Reconciliations between U.S. GAAP and non-GAAP results are presented in tables in our financial statements filed with the SEC, which can be found in the Investor Relations sections of our website. Now, I will turn the call over to Camille. Please continue.

Camille I. Farhat -- President and Chief Executive Officer

Thank you, Jon, and good morning, everyone. We are nearly three years into a strategic transformation for RTI and in that time, we have reduced the complexity of the Company to focus on OEM and Spine. We have driven operational excellence across our manufacturing sites and successfully monetized $25 million in costs from our operations. We have also rebuilt top leadership roles in both the customer-centric and growth-oriented culture. And when you look at the OEM business, the team has returned this business to growth, invested heavily in customer intimacy securing long-term contract for 70% of its revenues, and has established a pipeline of both new customers and focused products.

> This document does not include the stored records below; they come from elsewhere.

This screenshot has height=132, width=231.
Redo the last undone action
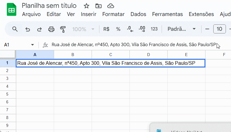pyautogui.click(x=39, y=29)
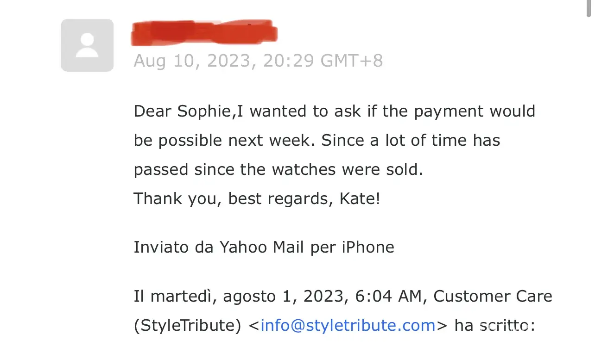Click the "Customer Care" sender name
This screenshot has width=595, height=353.
click(493, 297)
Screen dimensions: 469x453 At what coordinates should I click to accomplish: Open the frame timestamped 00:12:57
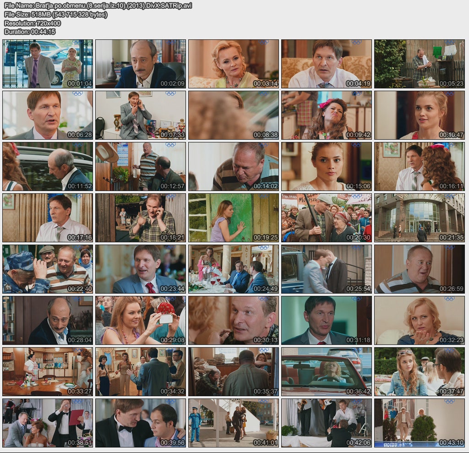[x=141, y=166]
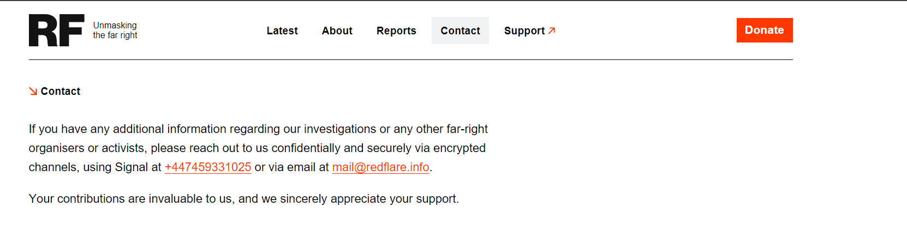The image size is (907, 230).
Task: Open the Support external link
Action: [x=524, y=31]
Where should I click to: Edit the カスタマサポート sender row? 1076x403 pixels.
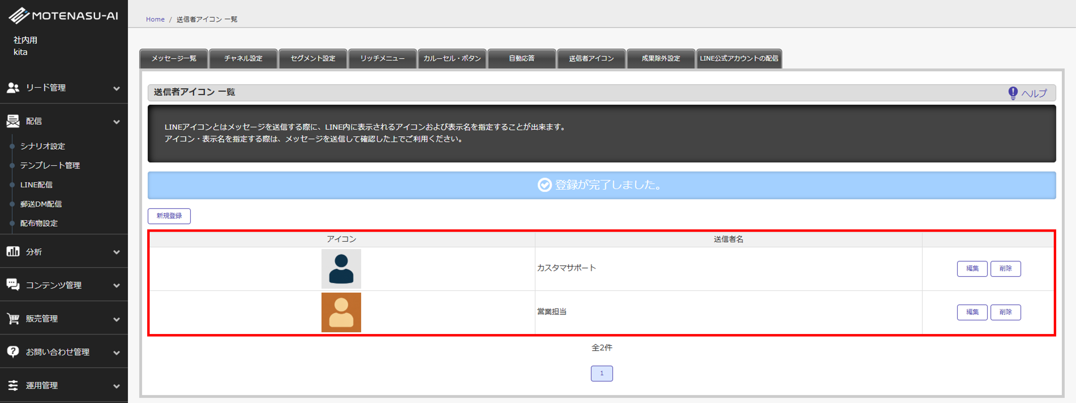point(972,269)
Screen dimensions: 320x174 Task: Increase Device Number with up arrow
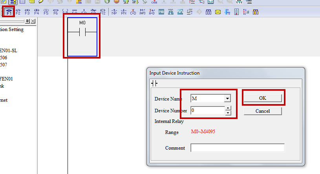pyautogui.click(x=228, y=108)
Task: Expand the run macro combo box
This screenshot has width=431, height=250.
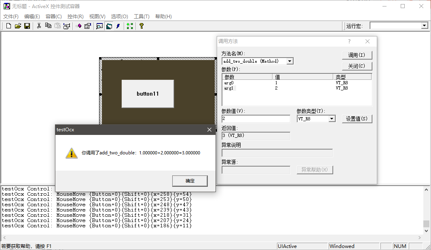Action: coord(424,26)
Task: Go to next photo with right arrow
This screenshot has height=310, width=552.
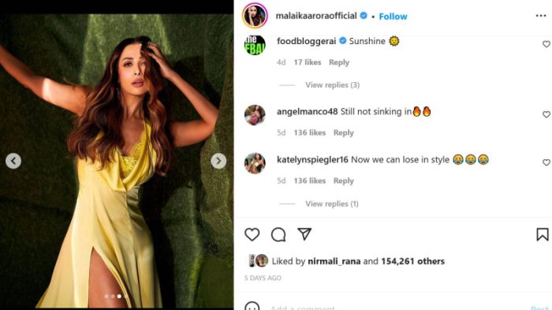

On the Spine side, we have secured four high-growth, high-margin product platforms with coflex, SImmetry, Fortilink and ViBone. We are building a Novel Therapies channel, which is now showing quarter-over-quarter growth and our worldwide product plan in spine is expected to begin materializing this year as expected. With this substantial progress, we now have sufficient scale in both OEM and Spine to operate as independent businesses.

In considering the third pillar of our strategy, we considered how best to accelerate the growth of both OEM and Spine, both of which have clear strategic roadmaps and significant opportunities for growth. To enable them both to reach their full potential, we have entered into a definitive agreement to sell the OEM business for a total consideration of $490 million to Montagu, a global private equity firm. We are excited about this transaction, not only because of the value that is immediately created but also because the OEM business is going to an owner who continues to appreciate the business and the expertise of the people and is enthusiastic about investing in accelerating its growth and development.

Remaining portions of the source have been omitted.